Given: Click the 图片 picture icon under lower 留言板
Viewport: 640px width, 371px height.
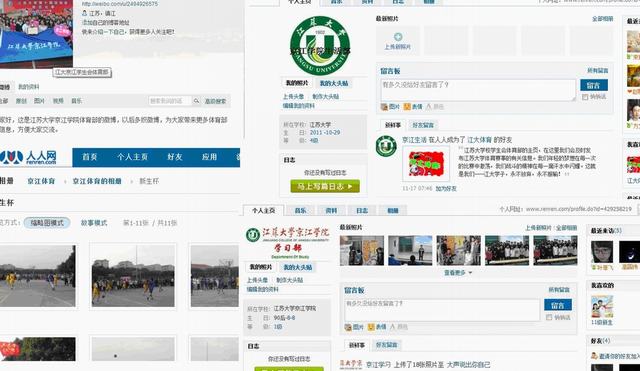Looking at the screenshot, I should click(x=348, y=327).
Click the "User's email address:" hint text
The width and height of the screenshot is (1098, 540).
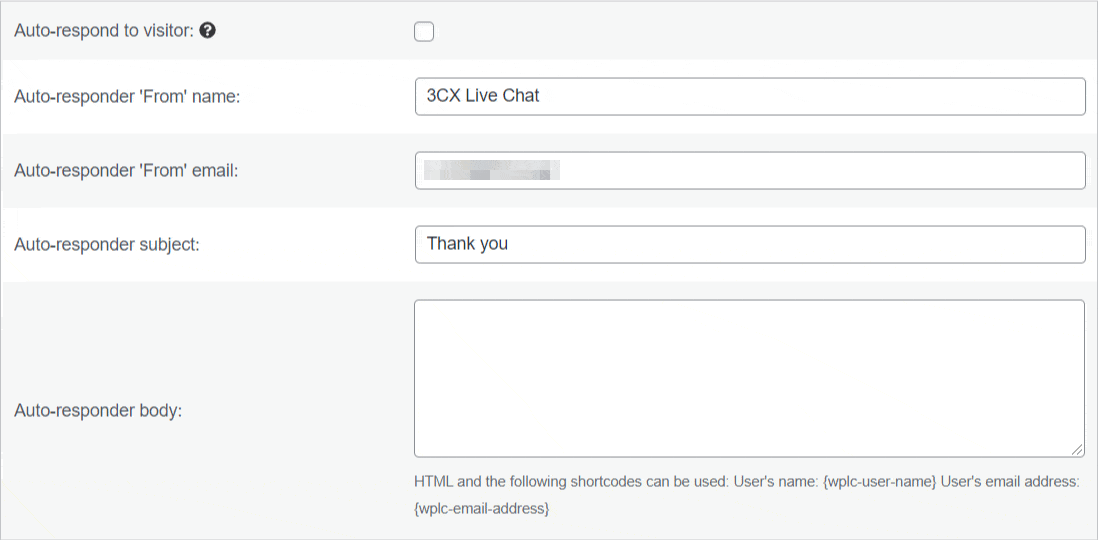pyautogui.click(x=1010, y=482)
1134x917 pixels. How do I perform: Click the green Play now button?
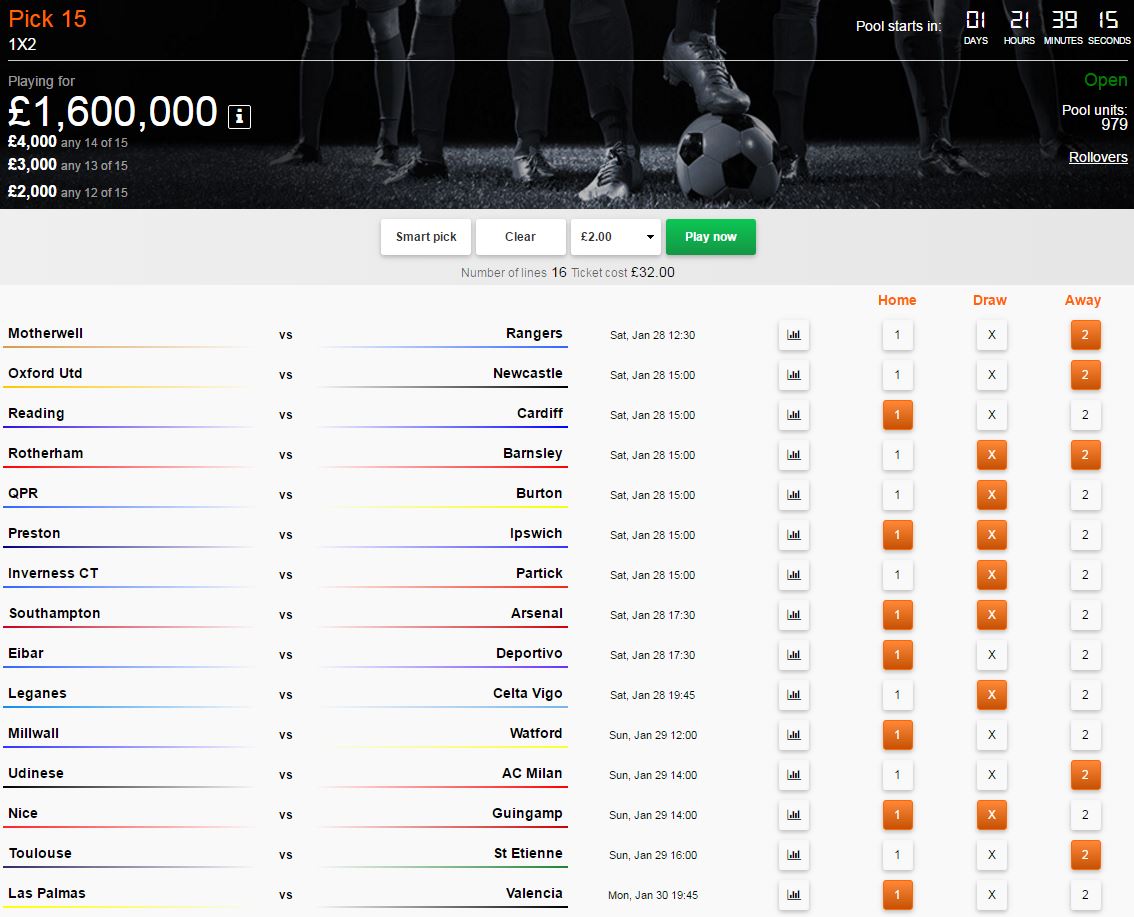710,237
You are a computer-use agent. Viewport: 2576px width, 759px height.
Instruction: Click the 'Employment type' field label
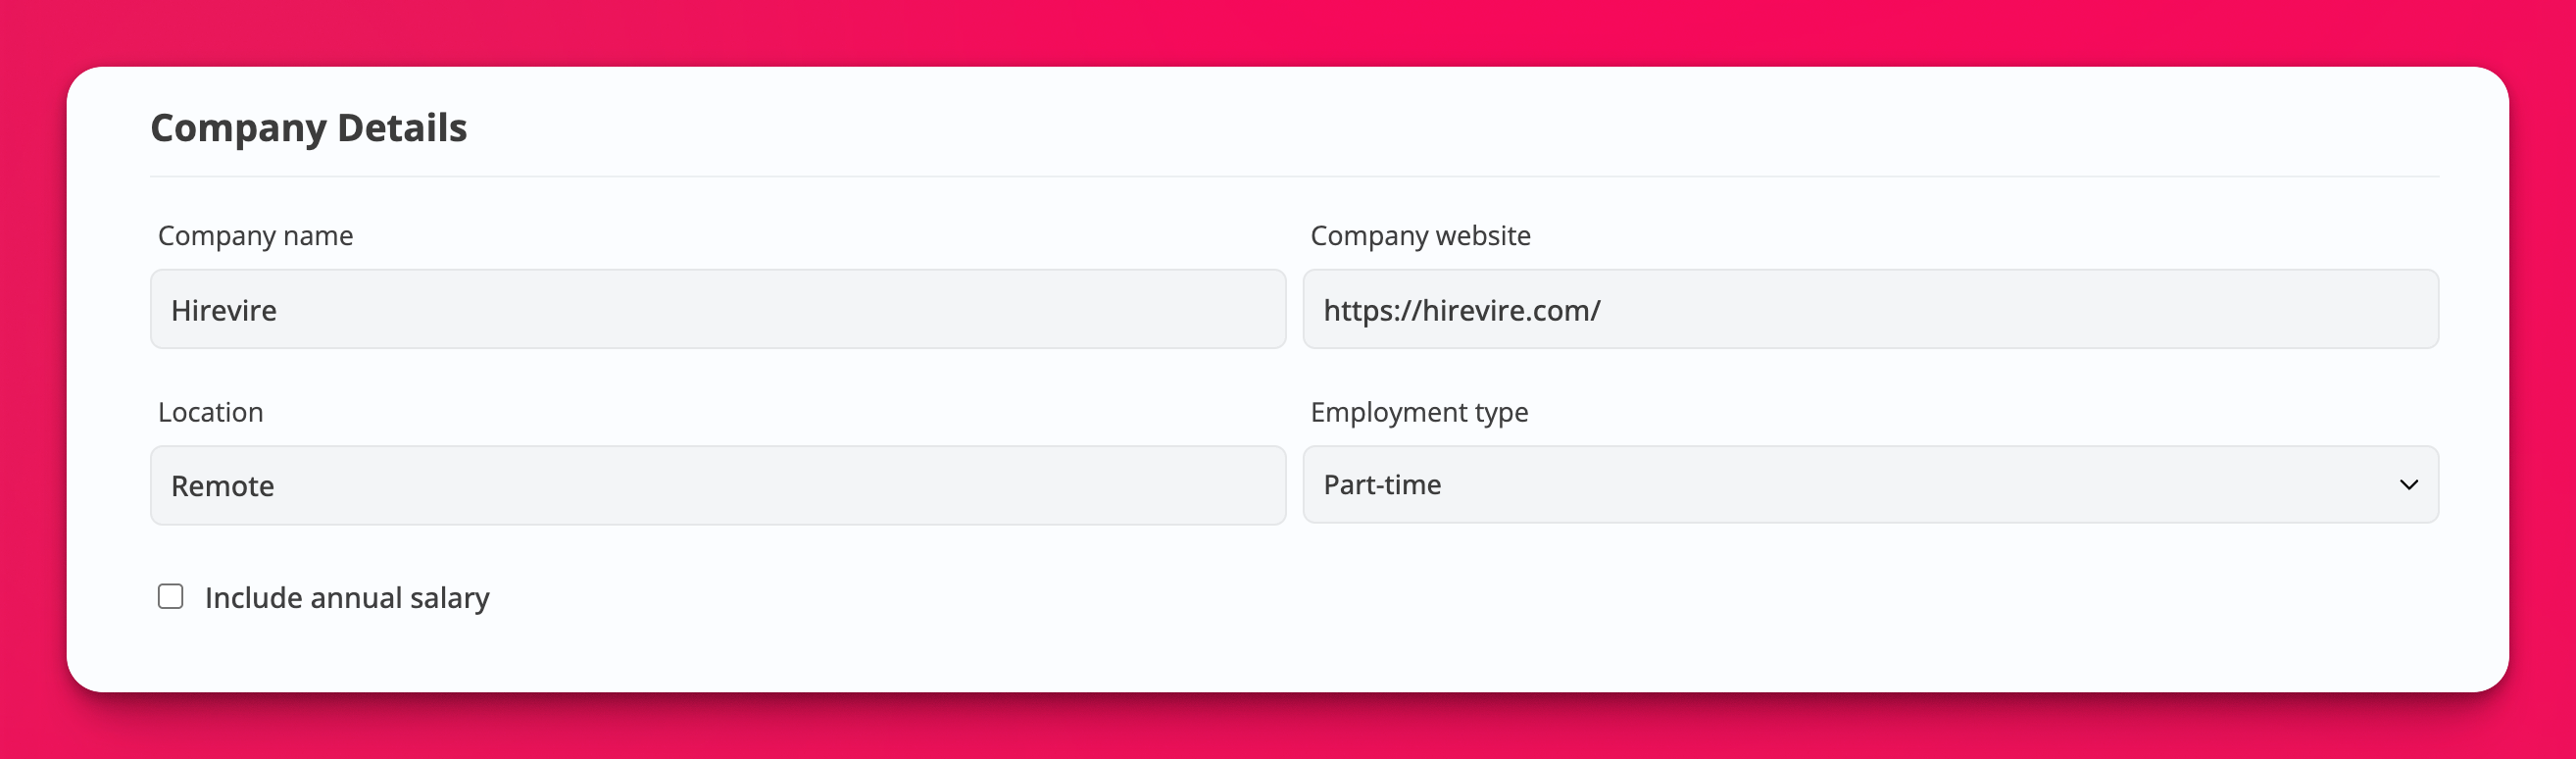click(1419, 412)
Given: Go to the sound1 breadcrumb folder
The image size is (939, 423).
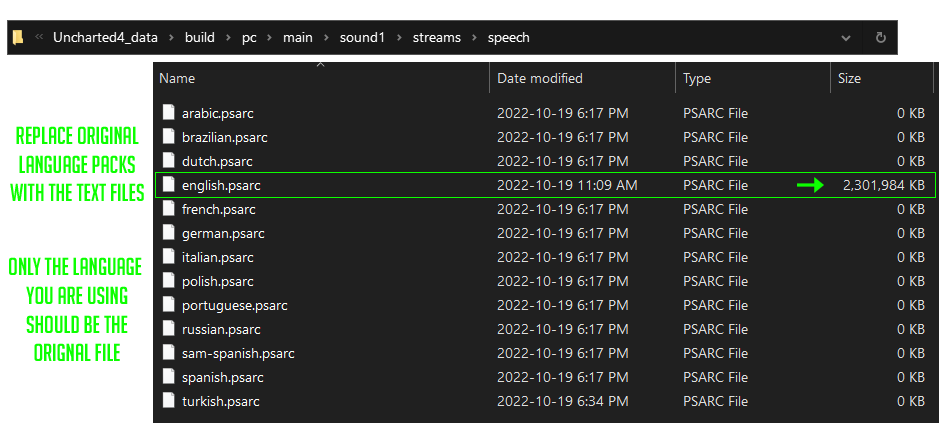Looking at the screenshot, I should click(x=362, y=38).
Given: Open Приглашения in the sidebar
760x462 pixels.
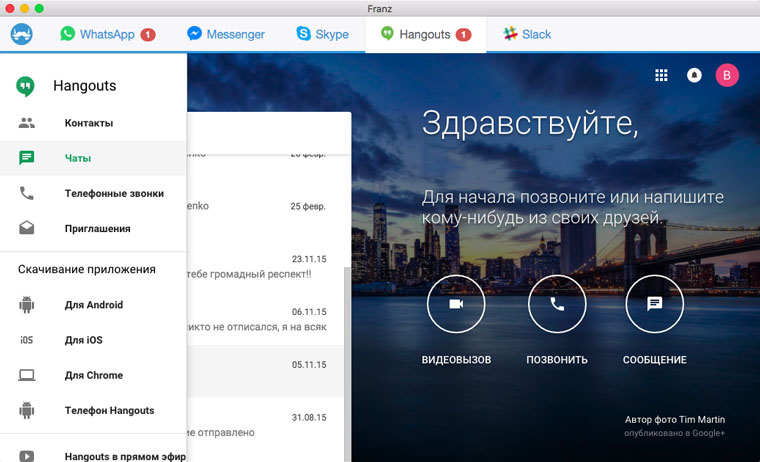Looking at the screenshot, I should pyautogui.click(x=97, y=228).
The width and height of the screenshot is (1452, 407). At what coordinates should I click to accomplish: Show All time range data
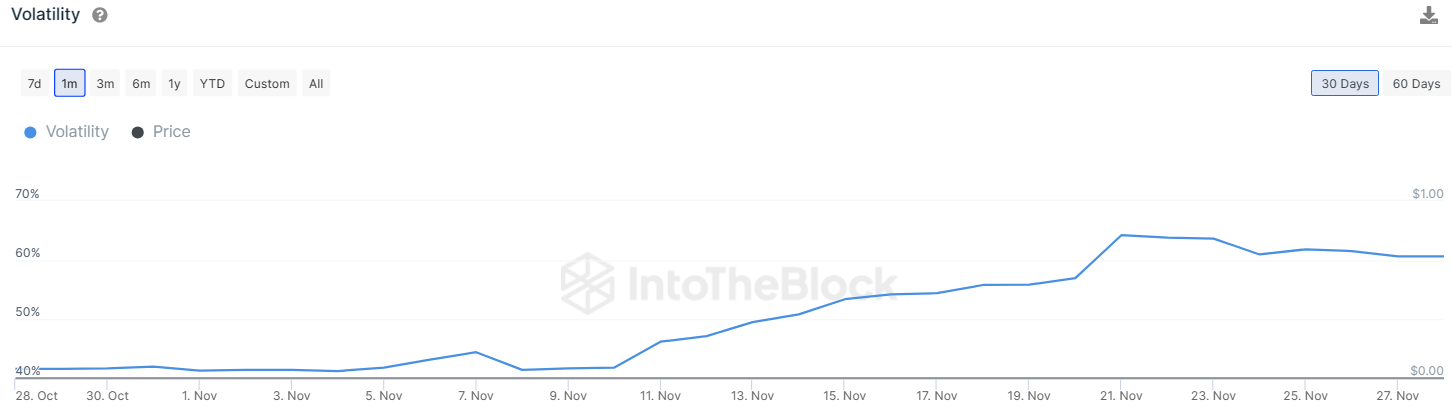coord(316,83)
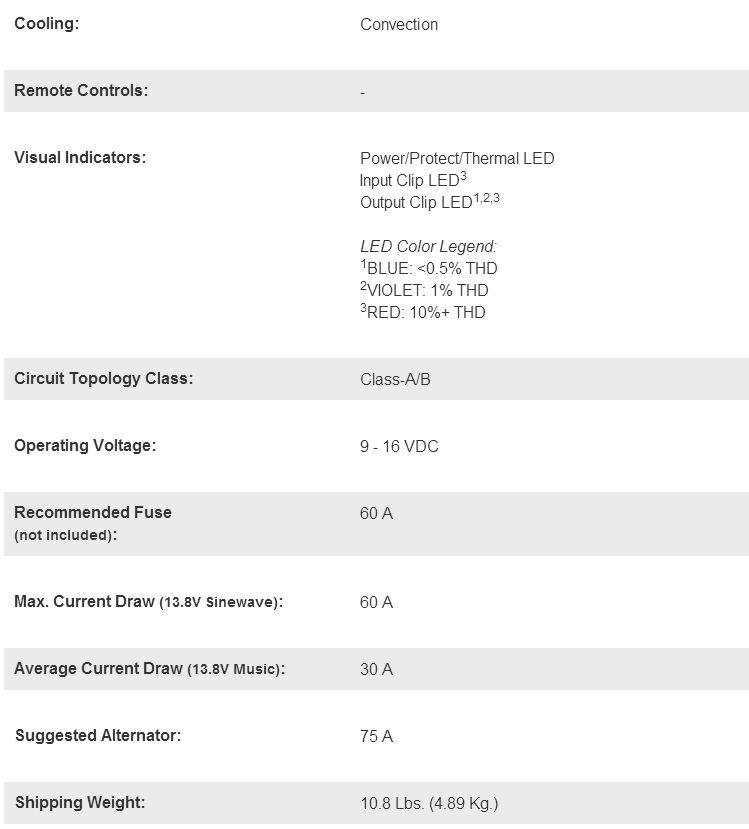Select the Class-A/B value
749x829 pixels.
[x=395, y=379]
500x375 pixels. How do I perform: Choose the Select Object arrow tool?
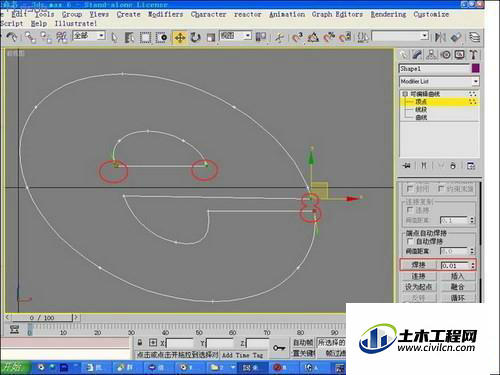click(x=114, y=38)
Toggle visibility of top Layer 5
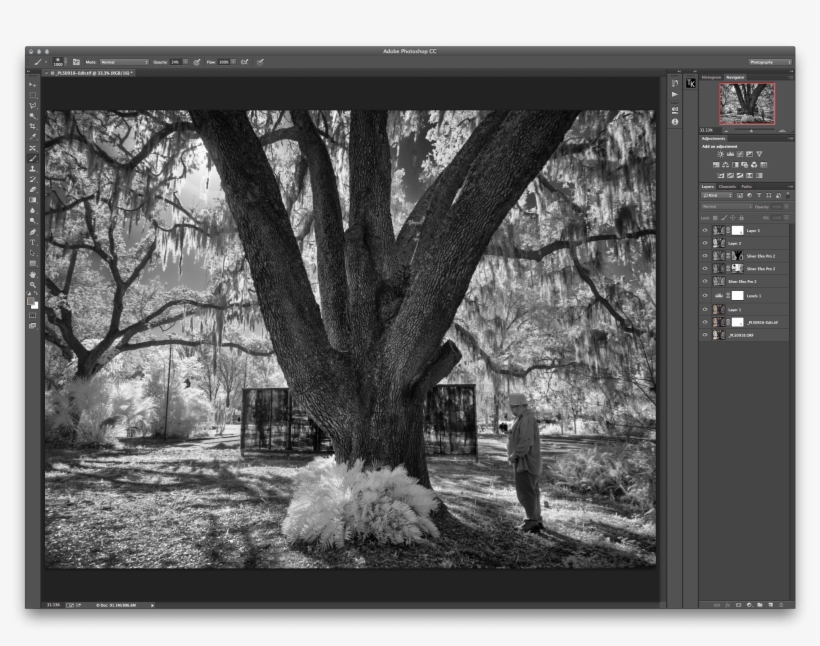This screenshot has width=820, height=646. click(x=705, y=230)
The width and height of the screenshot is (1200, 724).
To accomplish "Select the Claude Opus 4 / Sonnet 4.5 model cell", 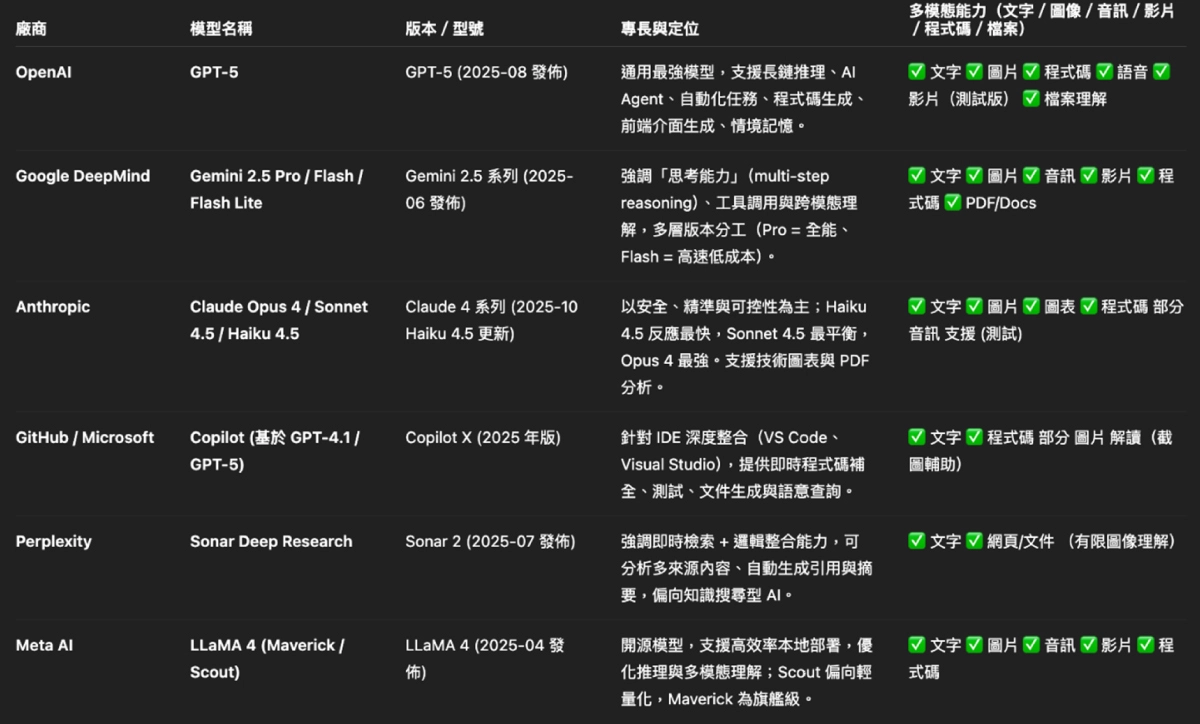I will [279, 320].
•••••
§ Assignment
Find the word "Given" in the records, and report each line that has it.

§ Written answer
Given: Click the 图片 picture icon under lower 留言板
Given: Go to the sound1 breadcrumb folder
Given: Open Приглашения in the sidebar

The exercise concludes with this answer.